Paclitaxel is a chemotherapeutic drug commonly used to treat different types of cancer. In addition to its antitumor effect, paclitaxel is also known to promote Toll-like receptor (TLR) 4-dependent inflammatory responses, which may lower its chemotherapeutic efficacy. However, it remains unclear whether paclitaxel is able to affect inflammasome signaling in myeloid or cancer cells. Therefore, we examined the potential effect of paclitaxel on the activation of an inflammasome complex by examining caspase-1 activation and interleukin (IL)-1β secretion in bone marrow-derived macrophages (BMDMs).

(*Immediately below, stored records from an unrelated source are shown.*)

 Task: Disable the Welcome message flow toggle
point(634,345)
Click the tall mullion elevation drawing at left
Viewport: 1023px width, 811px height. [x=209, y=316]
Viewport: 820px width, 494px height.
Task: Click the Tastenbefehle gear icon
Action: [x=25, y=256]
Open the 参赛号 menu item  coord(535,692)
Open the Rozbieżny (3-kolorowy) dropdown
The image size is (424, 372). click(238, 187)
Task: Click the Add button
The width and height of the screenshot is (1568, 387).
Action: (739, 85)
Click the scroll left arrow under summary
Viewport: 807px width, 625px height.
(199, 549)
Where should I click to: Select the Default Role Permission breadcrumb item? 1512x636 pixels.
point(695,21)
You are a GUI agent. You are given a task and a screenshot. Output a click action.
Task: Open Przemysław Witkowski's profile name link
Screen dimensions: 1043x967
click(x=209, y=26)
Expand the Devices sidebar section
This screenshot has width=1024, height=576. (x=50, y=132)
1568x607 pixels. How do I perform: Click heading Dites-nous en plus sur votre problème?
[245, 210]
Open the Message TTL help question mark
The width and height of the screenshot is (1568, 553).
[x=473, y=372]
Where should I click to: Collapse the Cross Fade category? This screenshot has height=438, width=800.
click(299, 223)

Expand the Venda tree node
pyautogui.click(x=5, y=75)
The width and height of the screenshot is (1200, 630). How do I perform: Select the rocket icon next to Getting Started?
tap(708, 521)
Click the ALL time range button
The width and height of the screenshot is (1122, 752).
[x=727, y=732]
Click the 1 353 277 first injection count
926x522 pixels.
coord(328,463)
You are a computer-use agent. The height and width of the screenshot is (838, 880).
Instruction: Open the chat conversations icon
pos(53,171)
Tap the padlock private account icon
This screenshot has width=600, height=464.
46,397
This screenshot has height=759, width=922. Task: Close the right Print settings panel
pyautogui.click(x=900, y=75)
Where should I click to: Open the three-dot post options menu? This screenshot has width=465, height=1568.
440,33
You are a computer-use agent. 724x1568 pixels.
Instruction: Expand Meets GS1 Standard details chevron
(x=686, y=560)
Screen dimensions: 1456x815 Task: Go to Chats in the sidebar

The results showed that treatment with paclitaxel alone or following LPS priming failed to trigger the secretion of active caspase-1 and IL-1β from BMDMs. However, paclitaxel could induce robust activation of caspase-1 in BMDMs in the presence of NLRP3 inflammasome-activating signal 2, such as ATP or nigericin. This paclitaxel/ATP-mediated inflammasome activation was completely abrogated in Nlrp3 -deficient macrophages. Mechanistically, paclitaxel treatment induced robust activation of the TLR4 signaling cascade, including phosphorylation of IκB and JNK and upregulation of proinflammatory cytokine mRNA levels in a TLR4-dependent manner. In contrast, paclitaxel treatment alone did not induce mitochondrial damages such as the loss of the mitochondrial membrane potential and production of mitochondrial ROS. These findings suggest that paclitaxel can drive the priming of signal-mediated events for NLRP3 activation but not a second signal-triggered phenomenon such as mitochondrial damage. This suggestion was supported by the observations that paclitaxel treatment caused robust IL-1β production in macrophages in the presence of cell-free medium derived from growth of injured cells and also in the spleen of mice. Collectively, our data strongly indicate that paclitaxel is able to facilitate the activation of NLRP3 inflammasome signaling in a certain physiological environment.